Hun Sen is using a good logic for his personal gains such as power, wealth and self-interest. But his rhetoric is surely deteriorating Cambodia's future freedom and national sovereign integrity.

It is unarguable that January 07 are mixing with freedom from brutality and experiencing foreign invasion over Cambodia.

So, this 30 years from the Khmer Rouge brutality is meaningful for Cambodia because Khmer Rouge is not fearful to Cambodia any more. But what is fearful is that the influence and domination of foreigner VN is still overwhelmingly spreading in Cambodia. No body can deny the eternal relationship of Hun Sen and Vietnam (I mean this because not all CPP's members are agreeing with Hun Sen to bend down before Hanoi by celebrating and valuing this January 07 day).

More than this, Hun Sen is good and he is the spearhead to do whatever he can to divide and split Cambodia society into pieces. His speech likes this is to intentionally divide Cambodian peoples into small groups so that his boss, the VN, can take advantage and take over Cambodia easily, eventually.

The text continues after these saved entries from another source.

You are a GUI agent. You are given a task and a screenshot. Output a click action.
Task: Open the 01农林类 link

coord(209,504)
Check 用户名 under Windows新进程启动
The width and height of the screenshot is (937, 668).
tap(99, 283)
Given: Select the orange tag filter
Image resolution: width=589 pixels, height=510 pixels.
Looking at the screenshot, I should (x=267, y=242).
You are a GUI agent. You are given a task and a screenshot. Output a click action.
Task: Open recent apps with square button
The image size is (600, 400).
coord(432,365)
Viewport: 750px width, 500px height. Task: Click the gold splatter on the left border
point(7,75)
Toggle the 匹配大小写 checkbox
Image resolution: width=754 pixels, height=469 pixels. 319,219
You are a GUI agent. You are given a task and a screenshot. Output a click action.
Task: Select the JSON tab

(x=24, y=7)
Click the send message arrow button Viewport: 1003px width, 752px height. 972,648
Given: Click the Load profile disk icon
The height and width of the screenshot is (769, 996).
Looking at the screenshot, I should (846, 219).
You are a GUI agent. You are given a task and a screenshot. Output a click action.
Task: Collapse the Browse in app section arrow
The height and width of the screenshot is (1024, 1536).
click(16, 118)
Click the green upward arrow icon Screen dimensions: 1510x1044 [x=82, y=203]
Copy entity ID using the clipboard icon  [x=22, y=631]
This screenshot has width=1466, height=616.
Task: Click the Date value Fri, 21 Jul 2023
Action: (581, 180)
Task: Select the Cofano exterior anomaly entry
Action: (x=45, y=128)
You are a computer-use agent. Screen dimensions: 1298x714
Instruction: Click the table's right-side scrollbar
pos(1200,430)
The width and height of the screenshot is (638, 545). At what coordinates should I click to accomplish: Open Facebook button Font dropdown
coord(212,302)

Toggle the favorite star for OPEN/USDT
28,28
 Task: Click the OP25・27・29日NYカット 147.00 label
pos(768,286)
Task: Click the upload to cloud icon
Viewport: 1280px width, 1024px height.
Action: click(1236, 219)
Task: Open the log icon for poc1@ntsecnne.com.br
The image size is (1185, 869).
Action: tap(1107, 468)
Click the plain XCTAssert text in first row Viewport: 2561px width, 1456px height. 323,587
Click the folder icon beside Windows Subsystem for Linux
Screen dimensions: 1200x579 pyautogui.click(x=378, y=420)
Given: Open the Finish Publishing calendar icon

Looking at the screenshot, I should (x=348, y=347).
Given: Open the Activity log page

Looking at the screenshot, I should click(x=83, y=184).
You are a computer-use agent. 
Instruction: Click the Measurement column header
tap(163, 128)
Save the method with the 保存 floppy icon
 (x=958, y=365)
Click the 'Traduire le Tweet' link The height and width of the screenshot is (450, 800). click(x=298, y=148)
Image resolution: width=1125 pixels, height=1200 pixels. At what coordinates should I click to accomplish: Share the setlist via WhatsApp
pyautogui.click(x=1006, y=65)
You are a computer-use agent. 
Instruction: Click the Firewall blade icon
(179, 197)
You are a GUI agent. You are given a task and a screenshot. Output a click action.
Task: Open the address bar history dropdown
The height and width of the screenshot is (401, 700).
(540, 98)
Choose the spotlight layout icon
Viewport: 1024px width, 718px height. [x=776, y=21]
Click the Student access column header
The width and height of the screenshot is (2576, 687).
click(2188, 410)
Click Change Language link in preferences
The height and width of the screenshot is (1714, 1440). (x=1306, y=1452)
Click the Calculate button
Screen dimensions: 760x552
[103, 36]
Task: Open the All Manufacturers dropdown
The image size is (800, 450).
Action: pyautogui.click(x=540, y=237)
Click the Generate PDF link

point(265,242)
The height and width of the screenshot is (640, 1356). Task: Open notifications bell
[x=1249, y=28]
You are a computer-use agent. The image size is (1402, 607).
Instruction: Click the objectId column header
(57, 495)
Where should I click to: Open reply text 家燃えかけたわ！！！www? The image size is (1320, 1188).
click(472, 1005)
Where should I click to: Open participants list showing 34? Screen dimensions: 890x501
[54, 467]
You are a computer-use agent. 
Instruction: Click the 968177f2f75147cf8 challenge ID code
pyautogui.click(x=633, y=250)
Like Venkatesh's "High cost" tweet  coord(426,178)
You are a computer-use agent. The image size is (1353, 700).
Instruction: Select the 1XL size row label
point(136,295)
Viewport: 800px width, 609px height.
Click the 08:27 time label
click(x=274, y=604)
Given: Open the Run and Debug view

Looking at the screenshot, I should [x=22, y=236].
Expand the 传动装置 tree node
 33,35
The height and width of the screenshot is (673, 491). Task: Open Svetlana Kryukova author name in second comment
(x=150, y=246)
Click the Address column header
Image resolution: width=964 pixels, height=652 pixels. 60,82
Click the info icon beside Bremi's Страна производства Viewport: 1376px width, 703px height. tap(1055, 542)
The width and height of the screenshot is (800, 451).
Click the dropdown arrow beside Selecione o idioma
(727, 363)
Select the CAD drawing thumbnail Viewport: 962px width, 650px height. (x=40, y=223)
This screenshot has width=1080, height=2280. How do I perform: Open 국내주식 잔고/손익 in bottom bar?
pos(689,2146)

In short, all Cambodian political parties should pursue their national interests as their absolutely goal. Hun Sen should not say that unless opposition party can control the government, so that they can eliminate January 07 and to celebrate the day of October 23. Saying this is ignorantly dividing Cambodian people and it is stupidly for a national leader.

When KR regime is totally disappeared and KR trial is ongoing performing, it is truly useless to recognize or celebrate the day of January 07, the foreign invasion in Cambodia. Whatever, they want to legitimize the day of January 07, this day is still not making any good for Cambodia's future freedom and national sovereign integrity.

Only October 23, that all Cambodian political parties shook hand to end the internal civil wars and shouldered to build our nation. Without October 23, how can we have current national constitution, monarchy, foreign aids, and others...?

Someone may argue that without January 07, we don't have October 23, but as you know that argument is just a self-interest rhetoric with short-sighted and puppetic leadership by prostrating the foreigner VN.

KY

Anonymous said...

During the French Indochina, the principal currency in use was French Franc. In the future Viet Indochina, the principal currency in use will be VN Dong.

Every Cambodian will be encouraged to open Uncle Ho's special account, in which they keep their life savings, in Sacombank. In the near future, this will be compulsory. If they refuse to deposit their life savings in that bank they will be accused of being suspected terrorists, and their properties and money will be looted.

When the time is right, Khmer Riel will be converted to Viet Dong automatically. The Viet Indochina Central Bank will based in Hanoi. In preparation for this exciting transition, Vietnamese will be the second language to be taught in all public schools.

See, it's all mapped out nicely!

Anonymous said...

When banks compete, people wins.

Anonymous said...

This vietnam bank is for easy transferring off all the money from donation to cambodia.

Youns won't stop, for they learned well from being under the french ruling.

Anonymous said...

This is NOT the first VN bank in Cambodia as the article stated. There are at least one other bank.